• _Texto de lectura_
....................

Luego de mucha insistencia de los amigos de su marido, la viuda aceptó que se fueran publicando las cosas que había escrito Segalen. Con la que más dudas y vacilaciones hubo fue con René Leys, porque nadie sabía del todo cómo considerar aquel extraño librito: aunque Segalen había confesado a sus amigos que todo lo que contaba en él era cierto y que el protagonista era un belga, criado en Pekín por un padre viudo a quien sólo le importaba hacerse rico y huir de la China, en la primera edición del libro se señaló casi con exceso de celo que era una novela, porque cualquiera que hubiera frecuentado los salones de la Legación Extranjera de Pekín en esos tiempos habría reconocido al instante en el personaje René Leys a Edmund Backhouse, un jovencito inglés con un asombroso don de lenguas y conexiones sin igual en la corte imperial.

....................

• _Preguntas_
• A. Reproduce del fragmento sobre René Leys el tramo que va desde "Luego de mucha" hasta "la corte imperial.".
• B. Enumera todos los rasgos que el fragmento sobre René Leys atribuye a Edmund Backhouse.
Para trabajar con el fragmento no se necesita el listado.

• _Datos_
....................

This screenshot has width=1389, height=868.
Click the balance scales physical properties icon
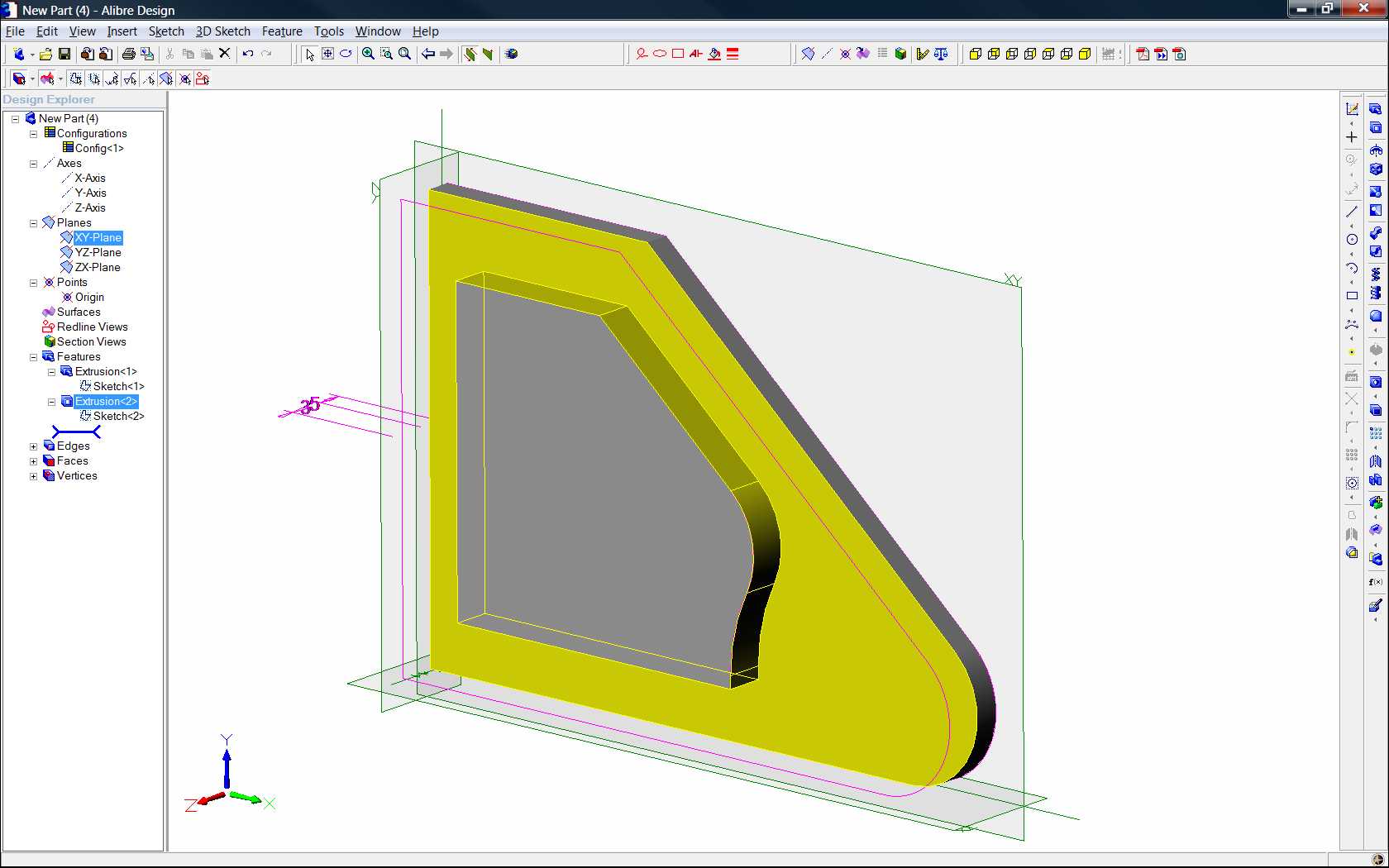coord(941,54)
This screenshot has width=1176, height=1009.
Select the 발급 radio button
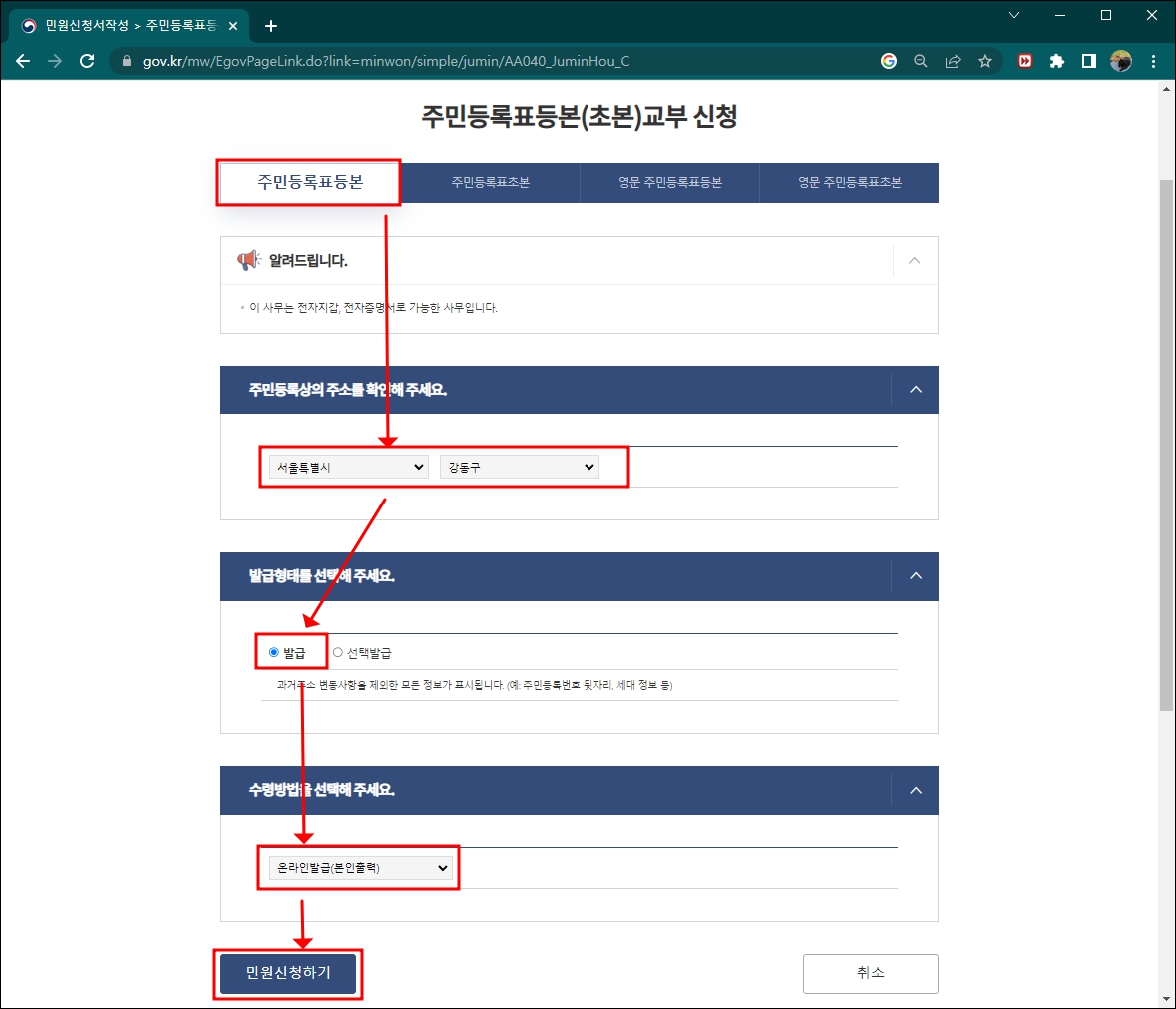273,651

....................

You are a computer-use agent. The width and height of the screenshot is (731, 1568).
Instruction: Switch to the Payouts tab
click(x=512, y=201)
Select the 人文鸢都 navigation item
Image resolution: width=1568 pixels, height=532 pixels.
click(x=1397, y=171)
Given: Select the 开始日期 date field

....................

• _Respuestas_
• A.
Luego de mucha insistencia de los amigos de su marido, la viuda aceptó que se fueran publicando las cosas que había escrito Segalen. Con la que más dudas y vacilaciones hubo fue con René Leys, porque nadie sabía del todo cómo considerar aquel extraño librito: aunque Segalen había confesado a sus amigos que todo lo que contaba en él era cierto y que el protagonista era un belga, criado en Pekín por un padre viudo a quien sólo le importaba hacerse rico y huir de la China, en la primera edición del libro se señaló casi con exceso de celo que era una novela, porque cualquiera que hubiera frecuentado los salones de la Legación Extranjera de Pekín en esos tiempos habría reconocido al instante en el personaje René Leys a Edmund Backhouse, un jovencito inglés con un asombroso don de lenguas y conexiones sin igual en la corte imperial.

• B.
- Era un jovencito.
- Era inglés.
- Tenía un asombroso don de lenguas.
- Tenía conexiones sin igual en la corte imperial.